Fertilizer Timing and Placement
For non-mulched crops
- Fertilizer should be applied in split applications to reduce leaching losses and lessen danger of fertilizer burn.
- Broadcast all P2O5 and micronutrients, if any, and 25% to 30% of the N and K2O in the bed at planting.
- Apply remaining N and K2O in sidedress bands during the early part of the growing season.
- Additional, supplemental sidedress applications of 30 lbs N/A and 20 lbs K2O/ac should be applied only if rainfall/irrigation amounts exceed 3 inches within a 3-day period or exceed 4 inches within a 7-day period (leaching rain rule).
For mulched crops
- If irrigation is subsurface, incorporate 10% to 20% of the N and K2O, plus all of the P2O5 and micronutrients, if any, into the bed. Apply the remainder of the N and K2O 2 to 3 inches deep in one or more bands about 6 to 10 inches from the plants.

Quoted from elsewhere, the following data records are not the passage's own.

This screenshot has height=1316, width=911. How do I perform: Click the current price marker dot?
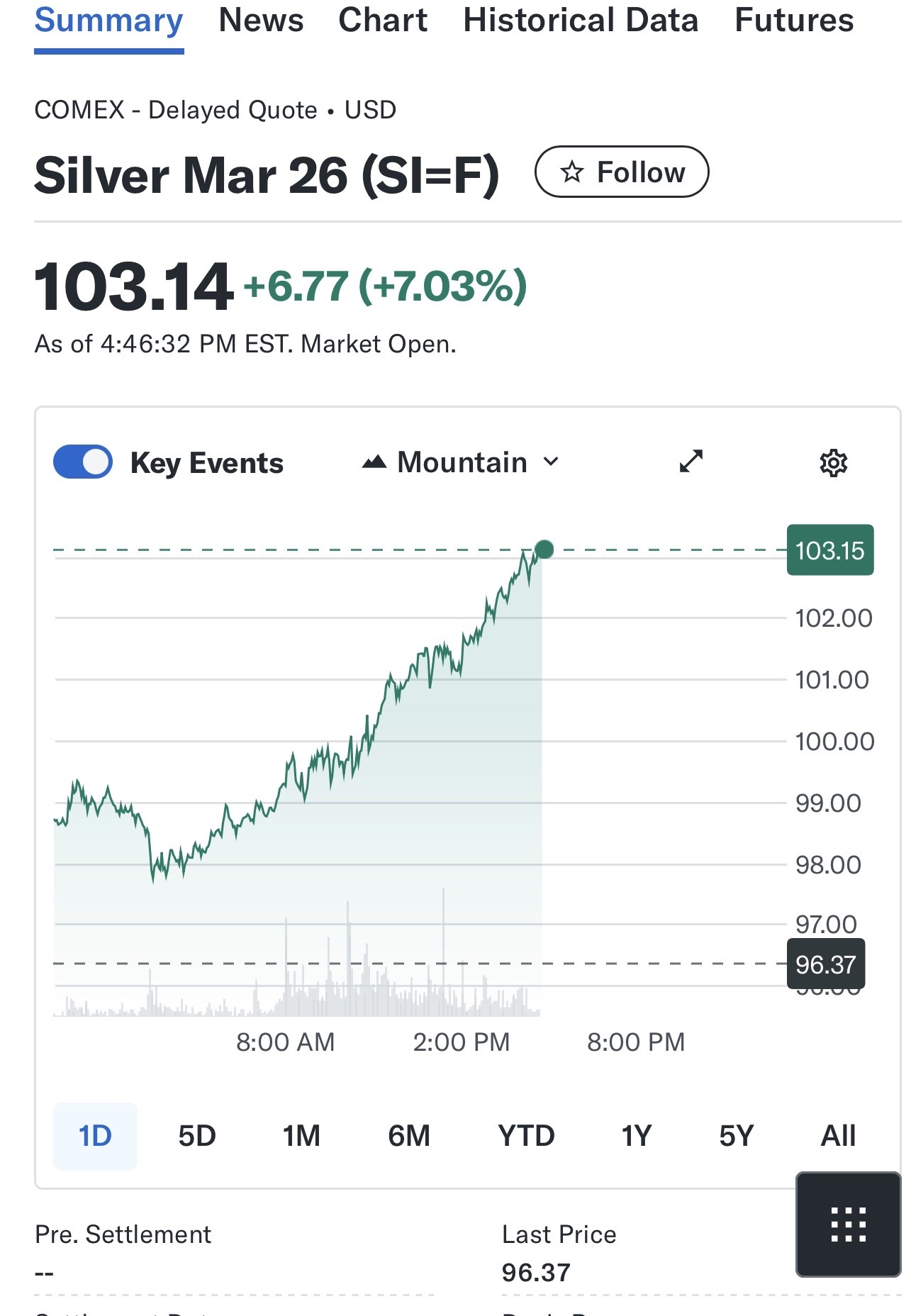coord(544,550)
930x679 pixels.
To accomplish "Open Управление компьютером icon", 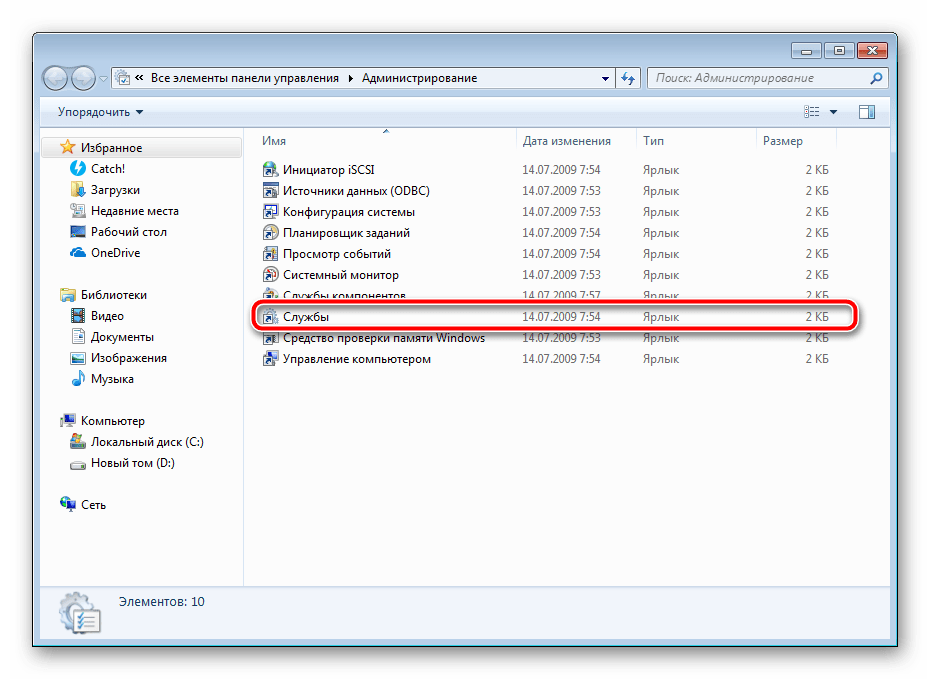I will pyautogui.click(x=270, y=359).
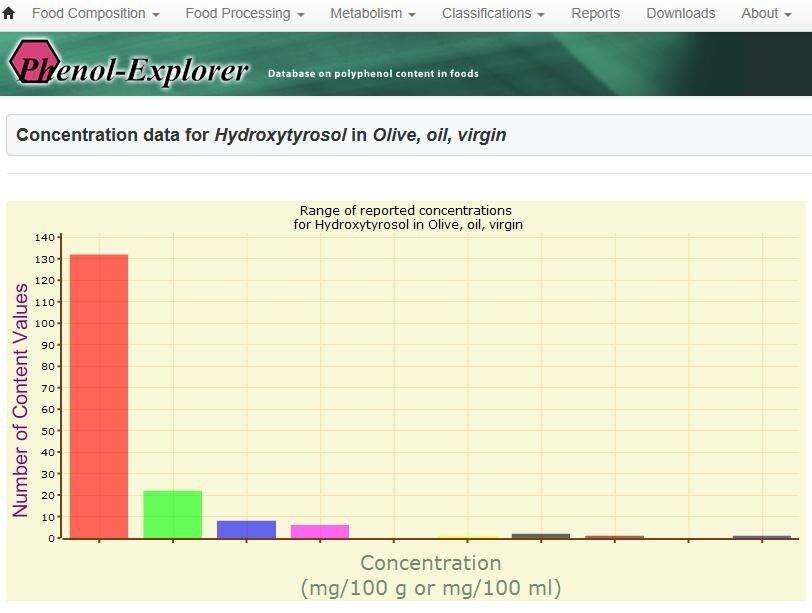This screenshot has width=812, height=613.
Task: Navigate to the Downloads page
Action: point(680,14)

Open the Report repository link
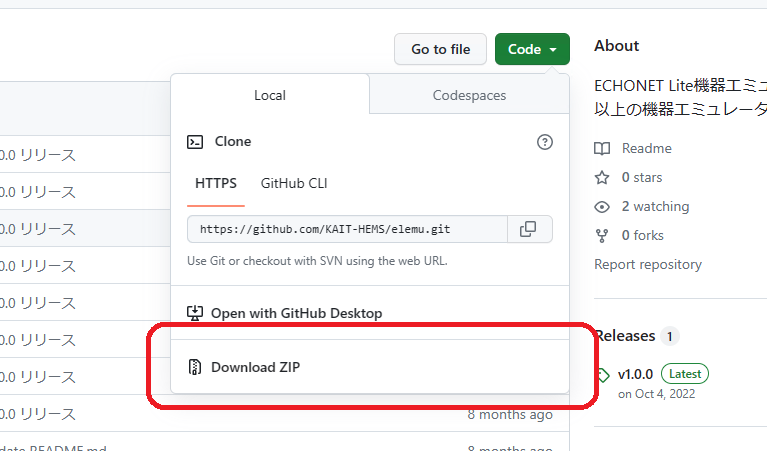tap(648, 264)
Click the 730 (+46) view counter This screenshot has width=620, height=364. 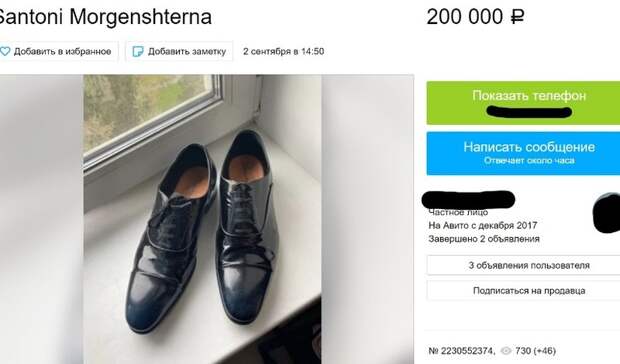pos(535,351)
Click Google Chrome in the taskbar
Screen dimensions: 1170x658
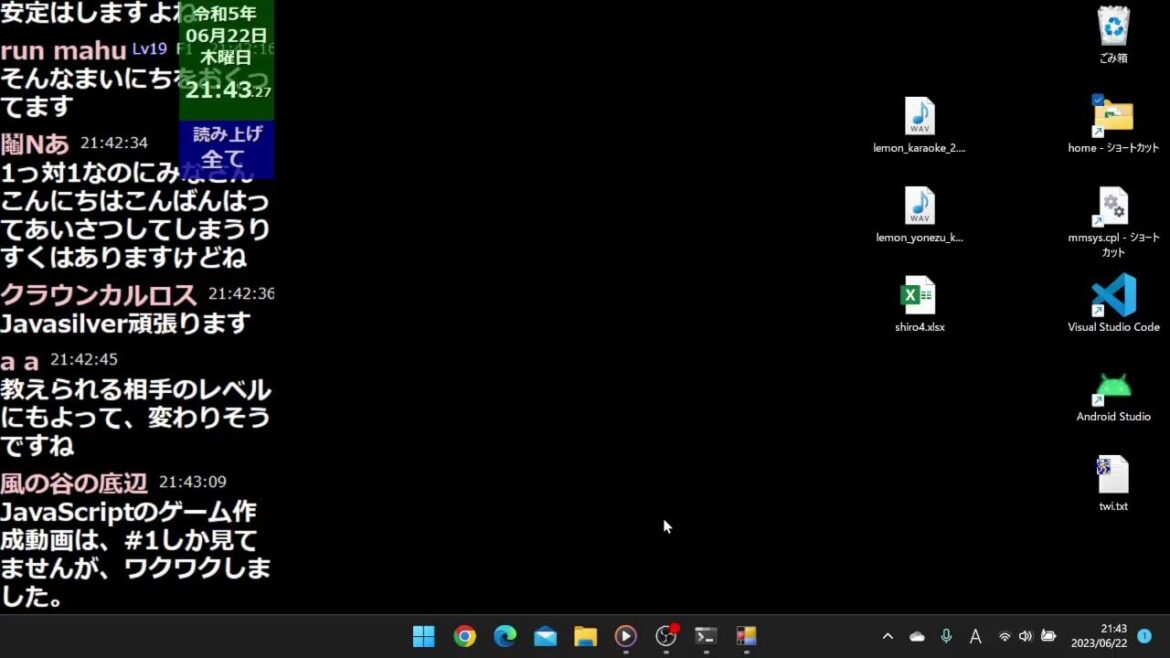click(x=465, y=637)
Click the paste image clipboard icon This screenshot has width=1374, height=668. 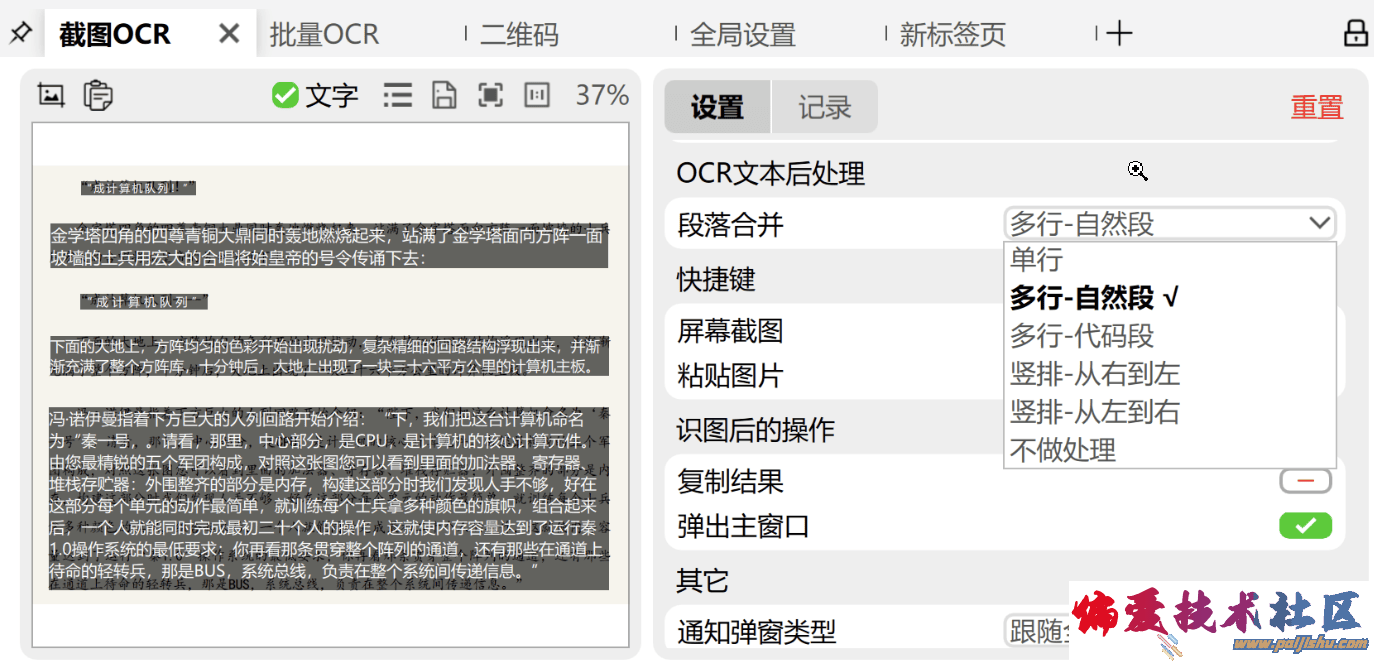pyautogui.click(x=97, y=95)
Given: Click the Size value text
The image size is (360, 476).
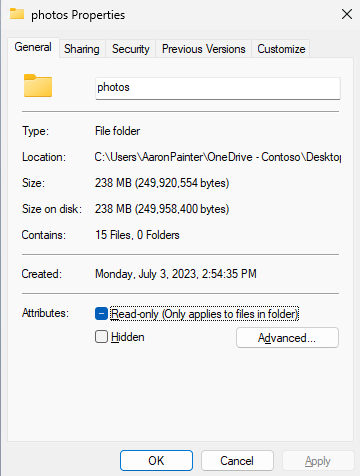Looking at the screenshot, I should coord(162,183).
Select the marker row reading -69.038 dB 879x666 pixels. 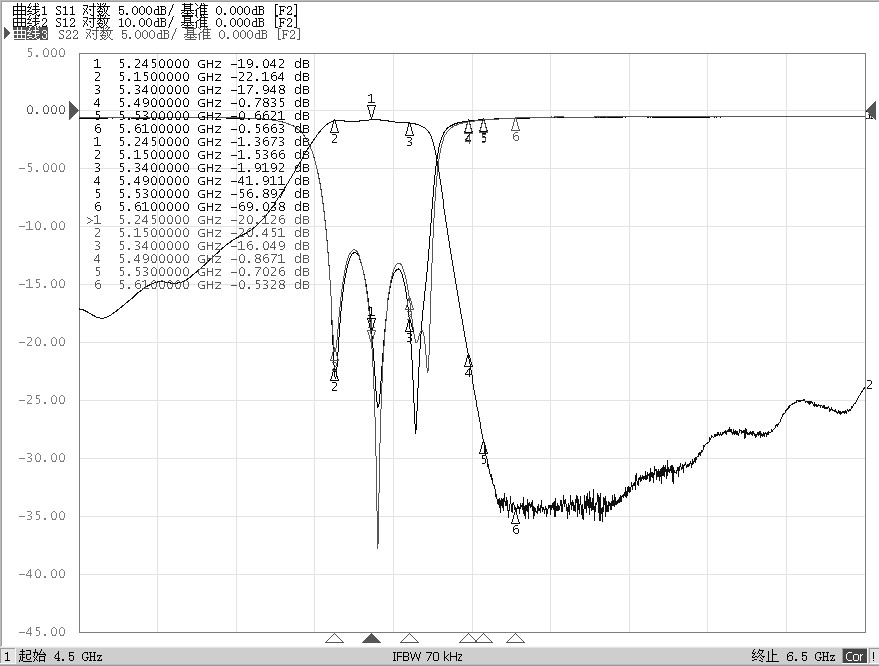tap(200, 207)
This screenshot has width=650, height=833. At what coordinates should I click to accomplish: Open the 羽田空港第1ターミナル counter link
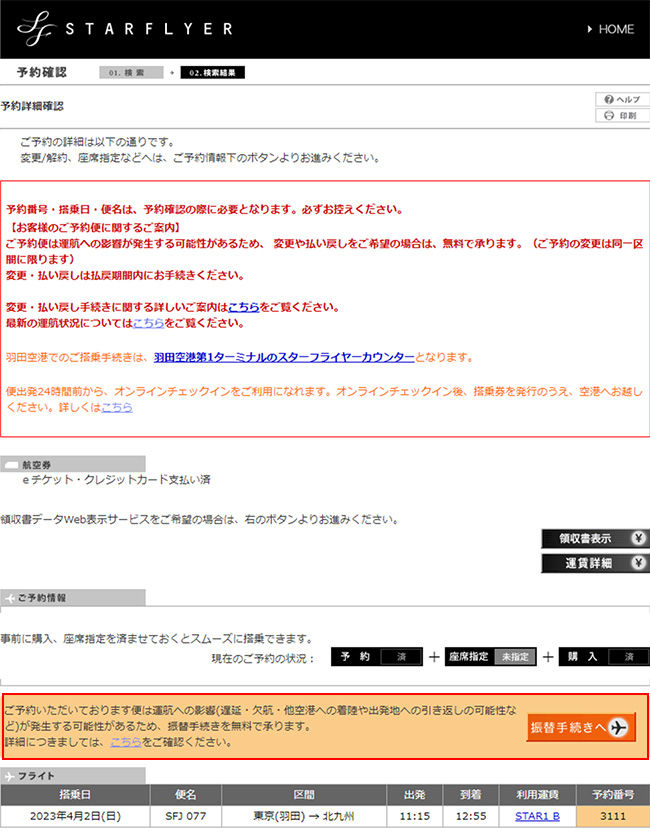point(284,357)
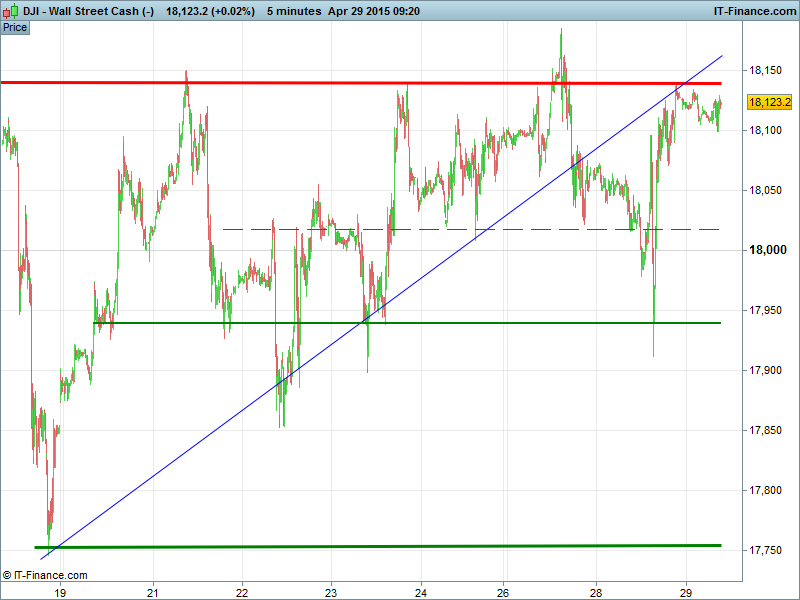Click date 29 on the time axis
Image resolution: width=800 pixels, height=600 pixels.
pos(686,591)
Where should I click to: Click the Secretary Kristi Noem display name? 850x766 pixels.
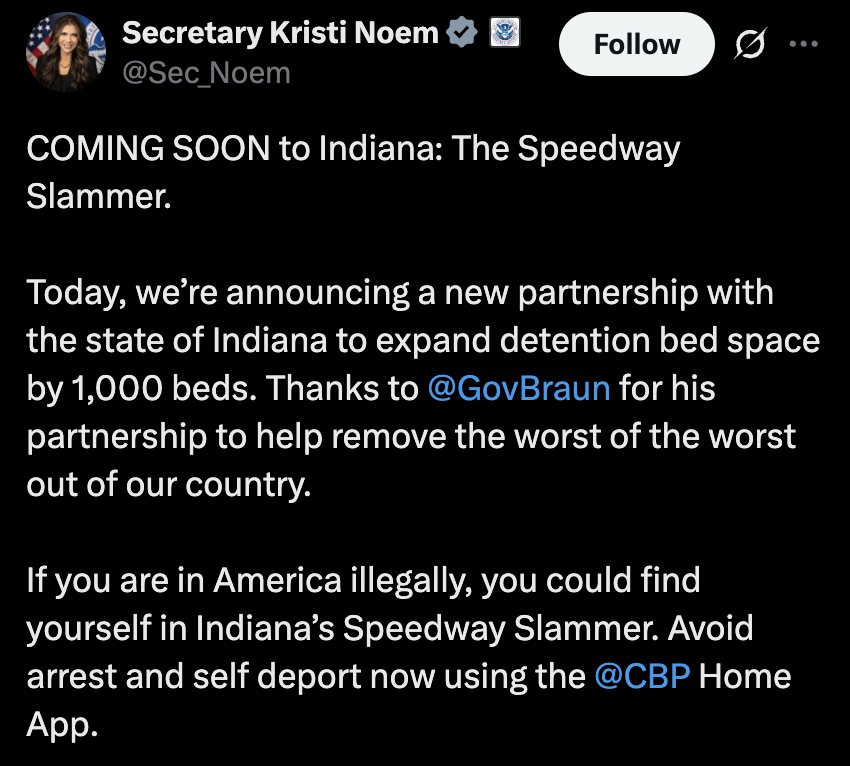pyautogui.click(x=280, y=33)

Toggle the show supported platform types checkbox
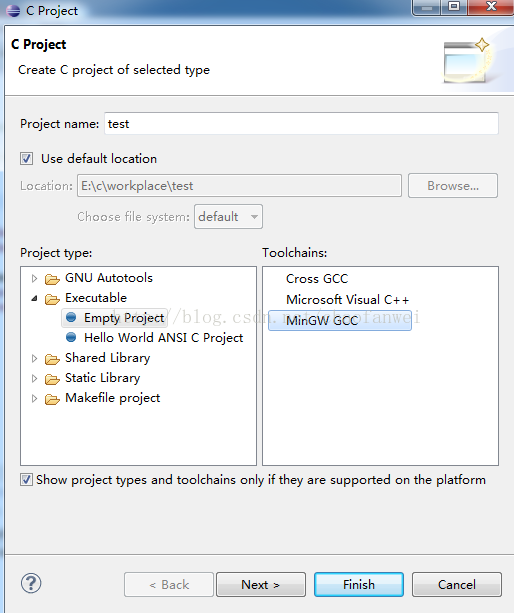(27, 480)
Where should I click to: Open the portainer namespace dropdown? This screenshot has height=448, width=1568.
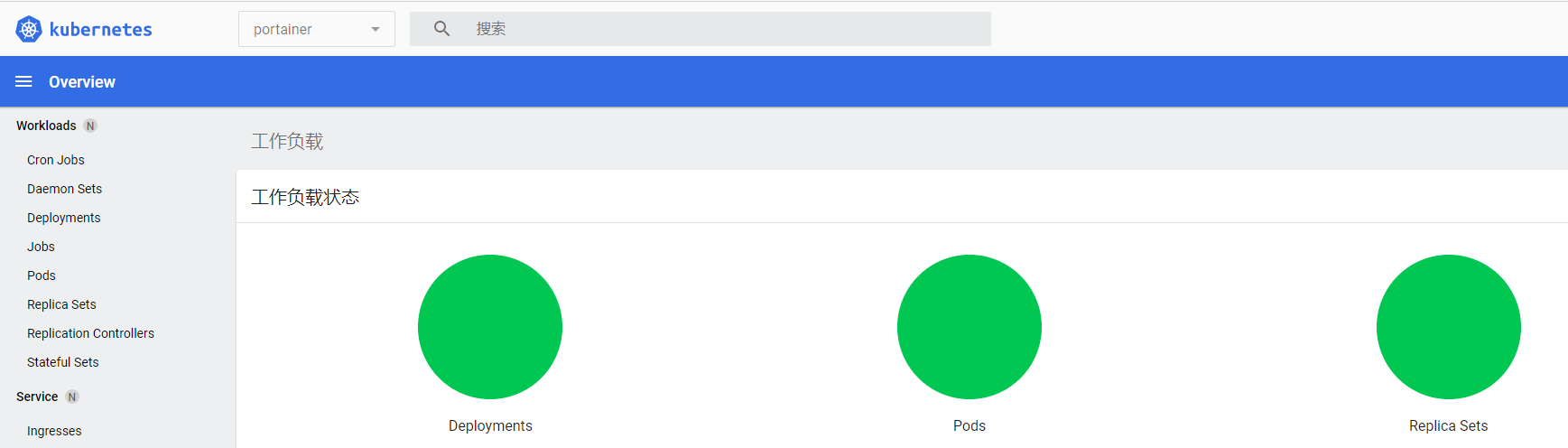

- For drip irrigation, incorporate 20% to 40% of the N and K2O and all of the P2O5 and micronutrients, if any, into the bed. Apply the remainder of the N and K2O periodically through drip tubes according to the rate of crop growth.
- For management systems where both subsurface and drip irrigation are being used, apply no more than 20% of the N and K2O, plus all of the P2O5 and micronutrients, if any, into the bed. Apply the remainder of the N and K2O periodically through drip tubes according to the rate of crop growth.
- For overhead irrigation, incorporate all of the N, P2O5, K2O and micronutrients, if any, into the bed prior to installation of the plastic mulch.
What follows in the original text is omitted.